Extracted material:
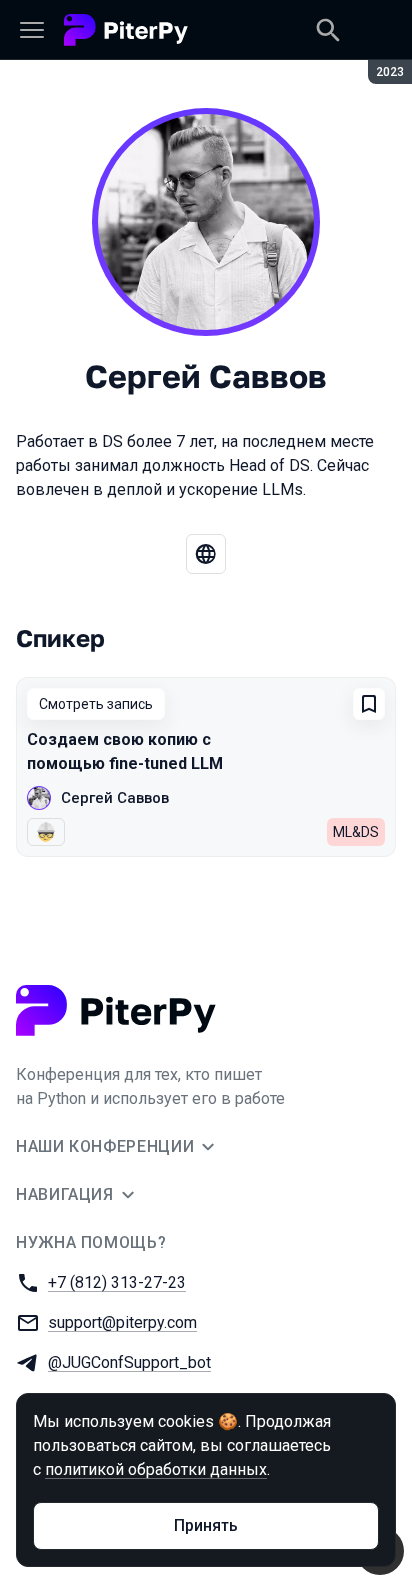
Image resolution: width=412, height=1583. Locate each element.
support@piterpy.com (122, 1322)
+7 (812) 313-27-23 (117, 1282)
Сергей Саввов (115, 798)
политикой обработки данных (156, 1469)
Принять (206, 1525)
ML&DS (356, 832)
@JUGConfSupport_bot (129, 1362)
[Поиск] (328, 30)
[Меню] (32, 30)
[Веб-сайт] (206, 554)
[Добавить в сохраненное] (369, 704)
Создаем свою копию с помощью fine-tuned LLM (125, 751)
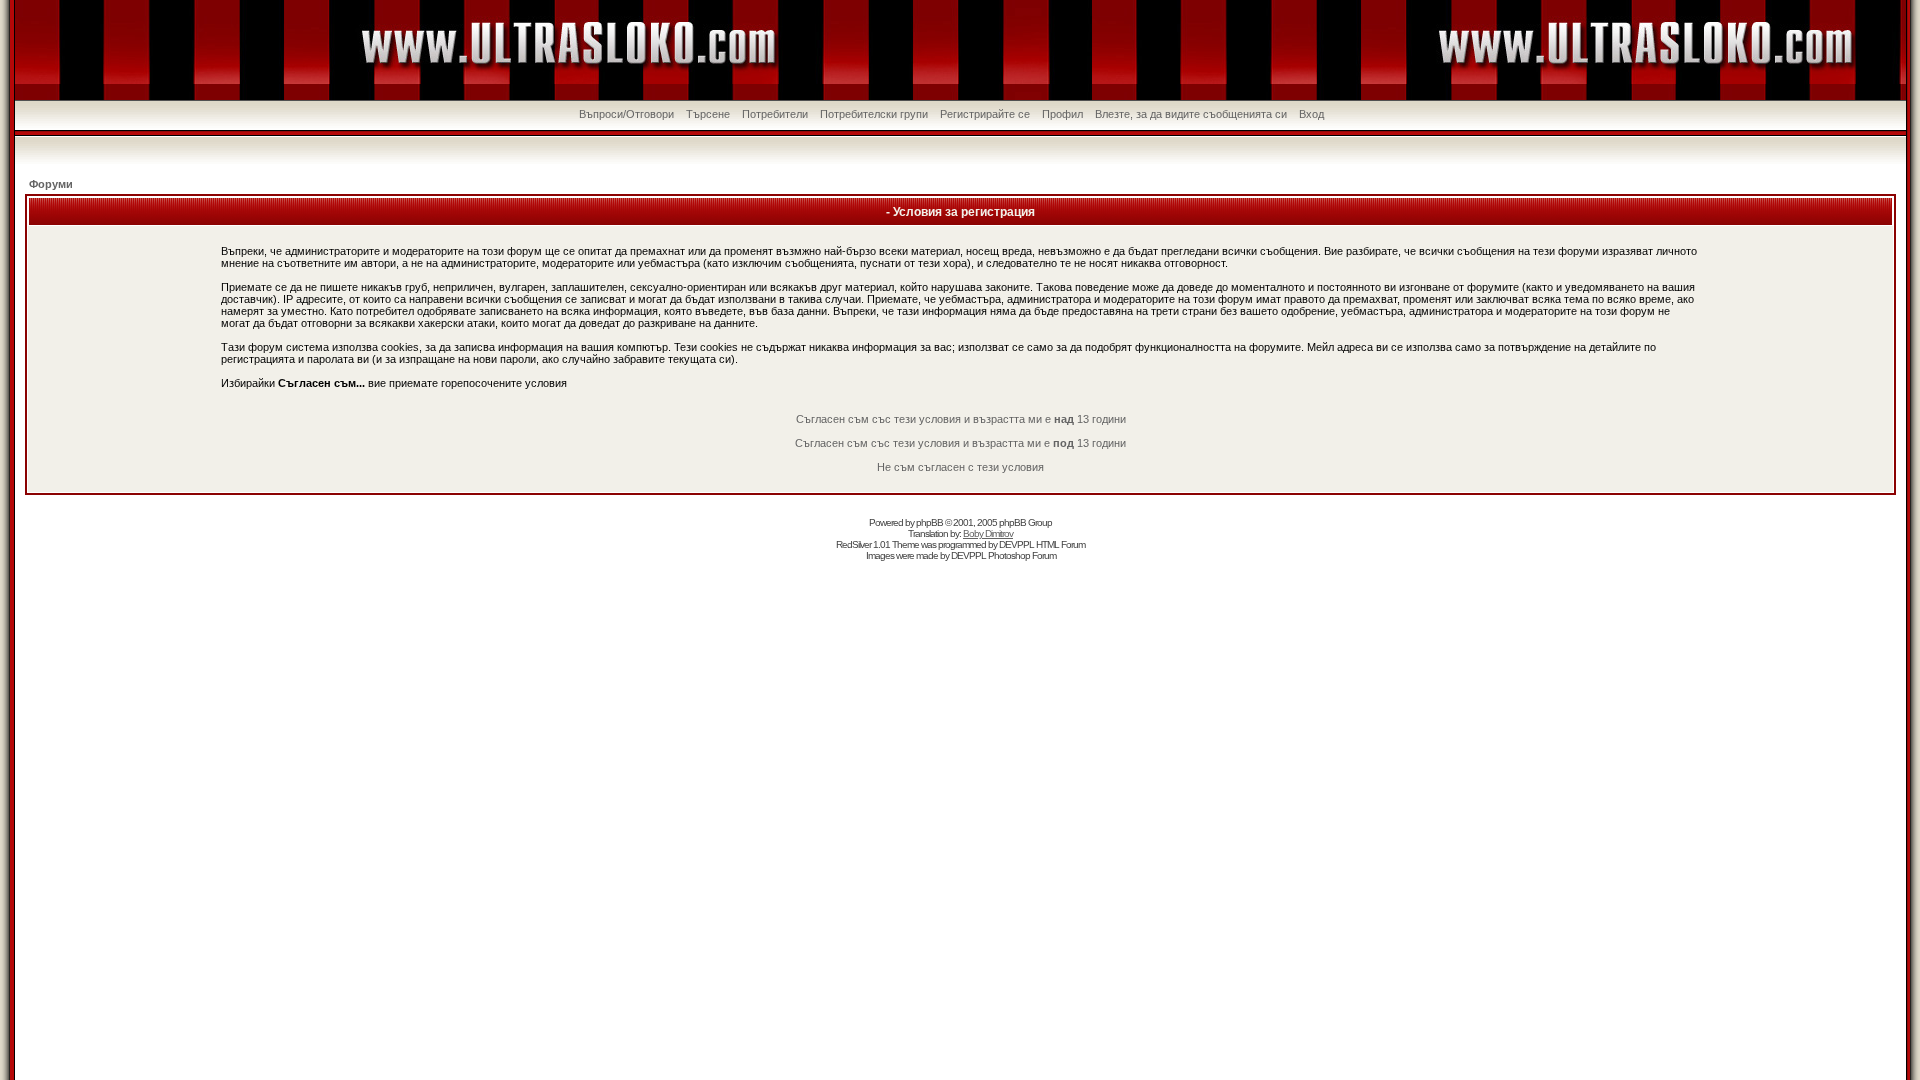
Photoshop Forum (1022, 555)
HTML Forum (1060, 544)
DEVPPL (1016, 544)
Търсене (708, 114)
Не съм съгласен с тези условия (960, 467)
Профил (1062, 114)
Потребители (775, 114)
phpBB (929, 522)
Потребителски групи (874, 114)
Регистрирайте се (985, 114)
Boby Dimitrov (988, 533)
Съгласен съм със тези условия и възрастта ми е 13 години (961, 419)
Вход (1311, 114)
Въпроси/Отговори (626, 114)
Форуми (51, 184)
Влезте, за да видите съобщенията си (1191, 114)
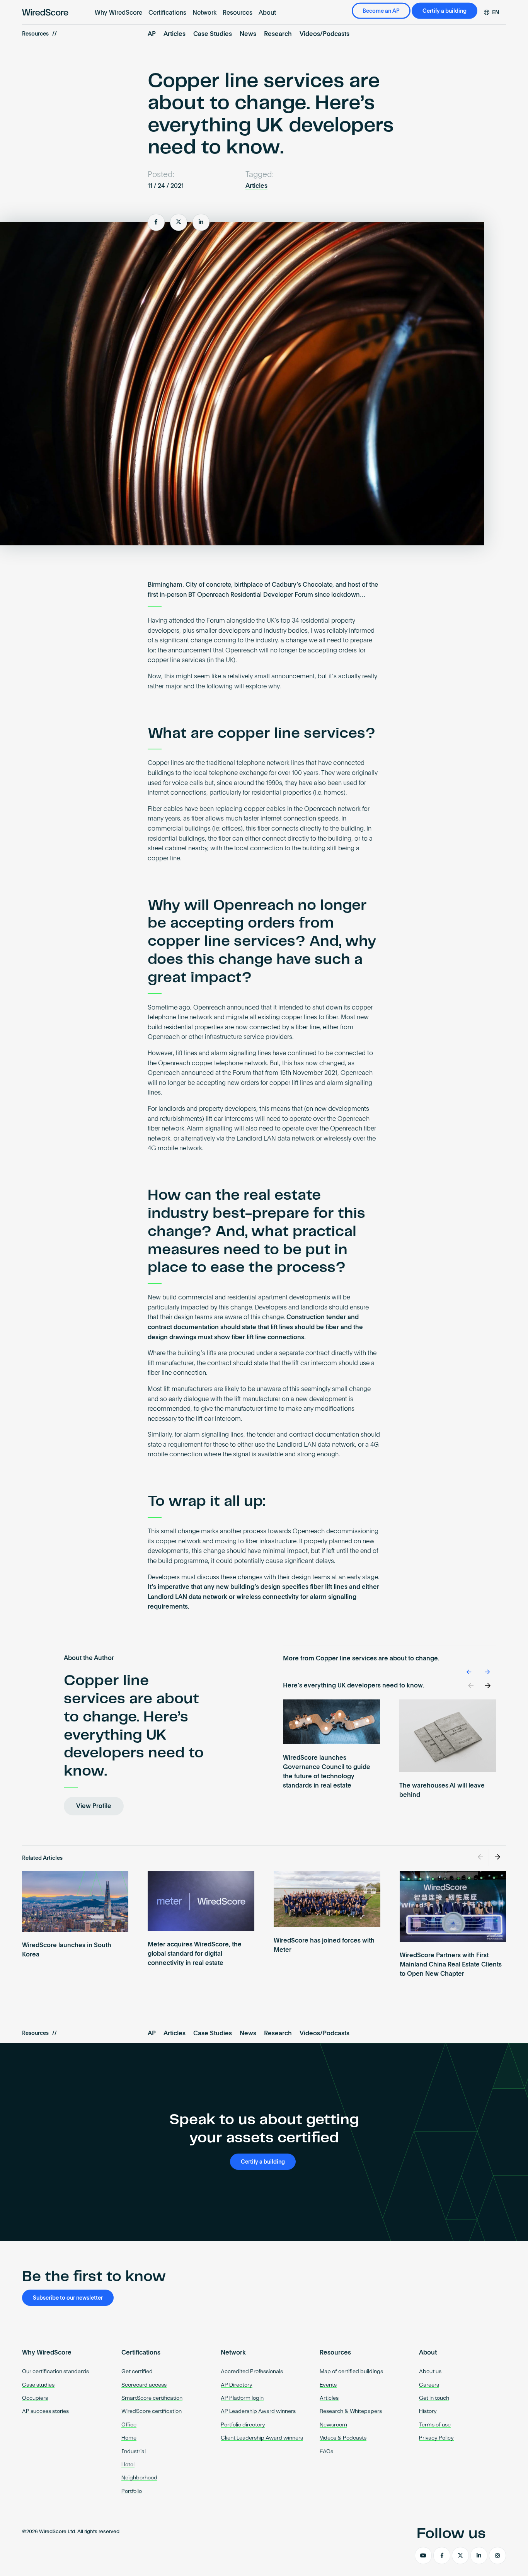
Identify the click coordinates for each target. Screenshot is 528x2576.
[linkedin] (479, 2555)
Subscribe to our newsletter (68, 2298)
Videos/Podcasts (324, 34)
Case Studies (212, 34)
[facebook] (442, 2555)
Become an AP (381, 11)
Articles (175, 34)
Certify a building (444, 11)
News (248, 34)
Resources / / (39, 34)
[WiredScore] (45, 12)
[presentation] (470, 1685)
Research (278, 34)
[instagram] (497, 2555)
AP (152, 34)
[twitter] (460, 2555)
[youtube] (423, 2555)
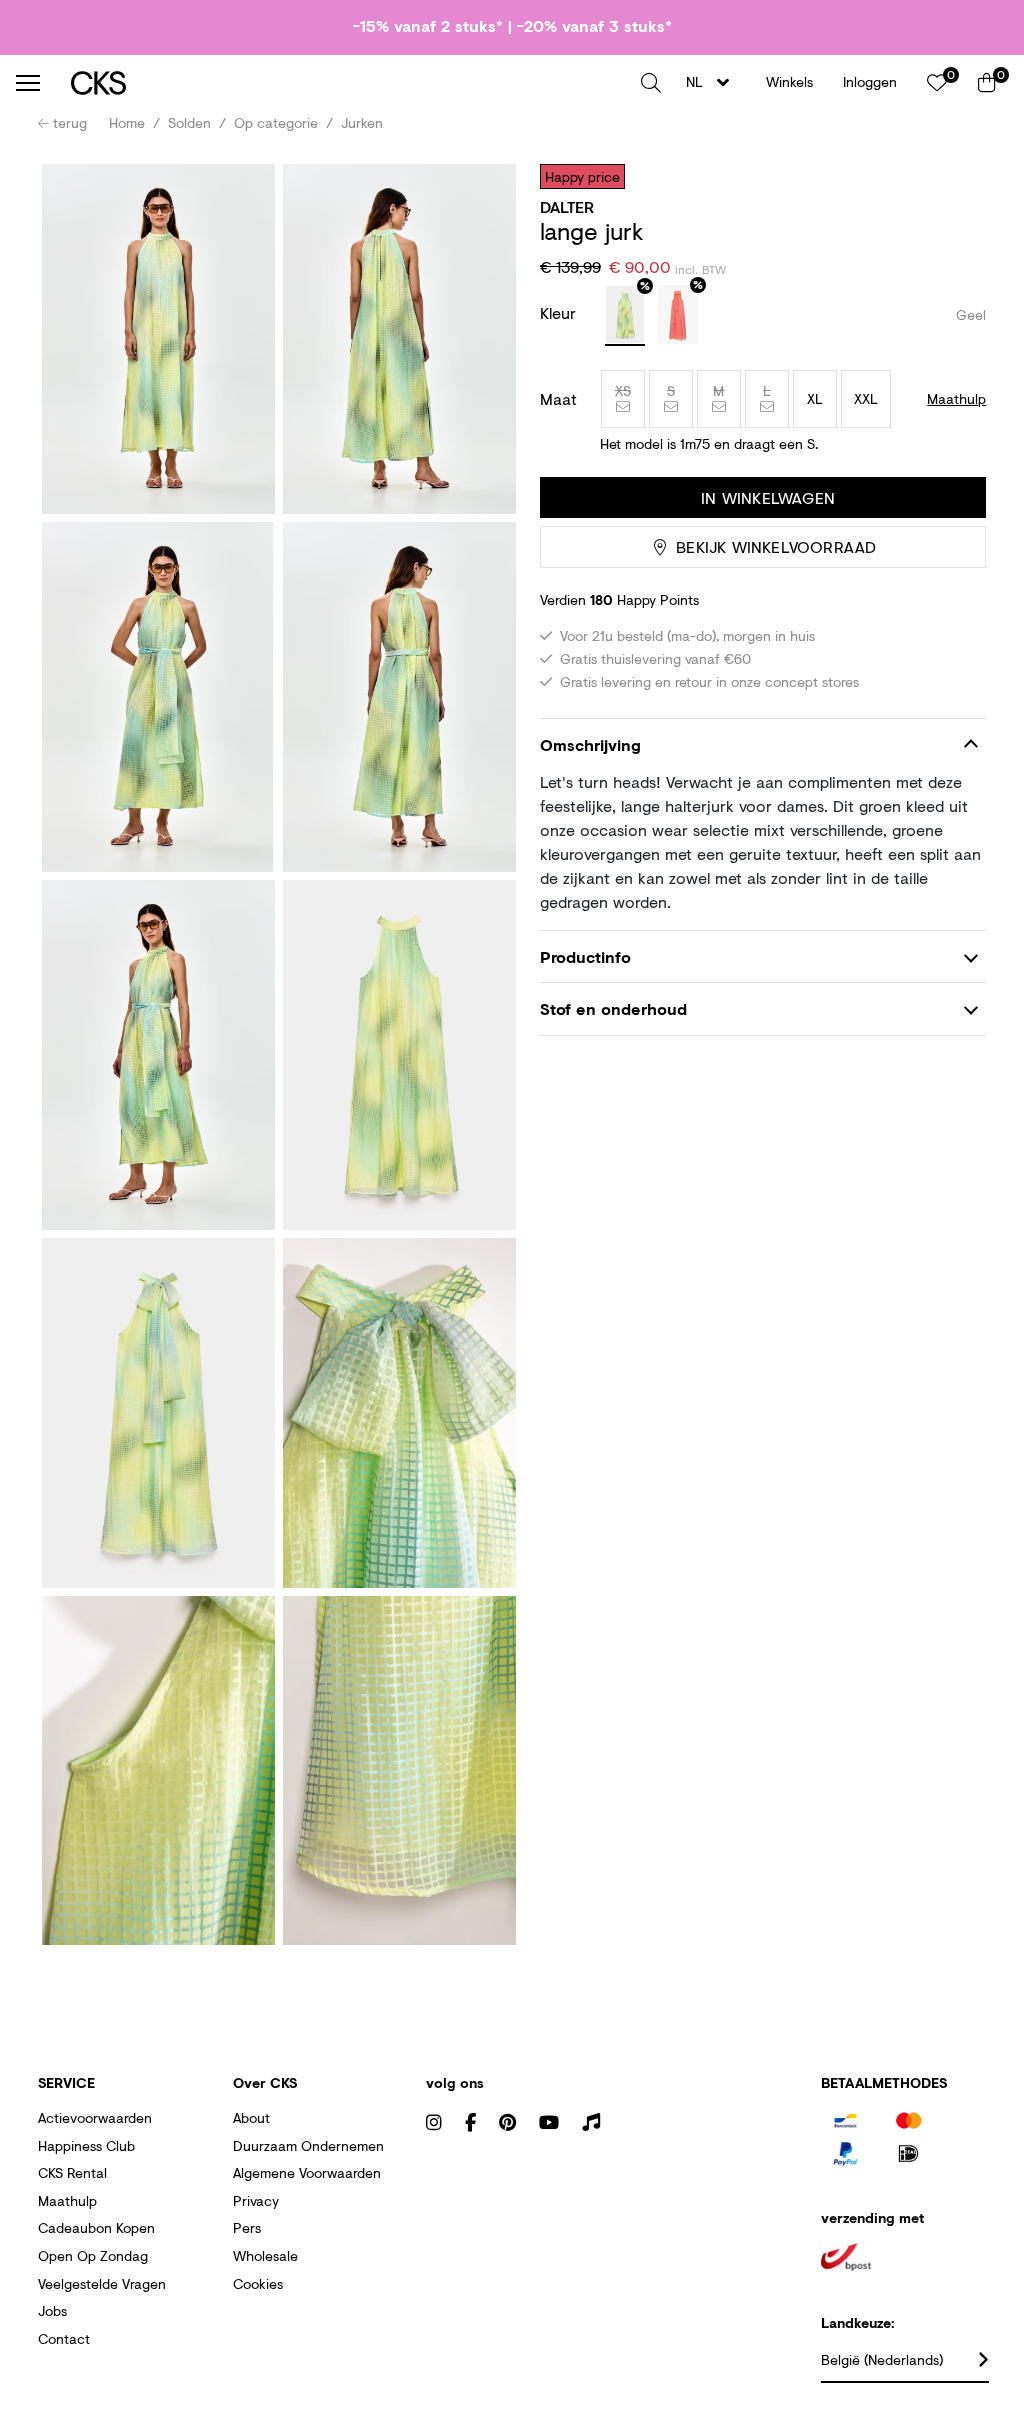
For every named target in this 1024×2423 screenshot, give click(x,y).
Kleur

Directions:
Starting with the line that contains "Research (278, 34)", give the lines again exactly as they appear through the last line of the data, pictures excluded.

Answer box:
Research (278, 34)
[instagram] (497, 2555)
AP (152, 34)
[twitter] (460, 2555)
[youtube] (423, 2555)
For every named target in this 1024×2423 screenshot, give click(x,y).
Kleur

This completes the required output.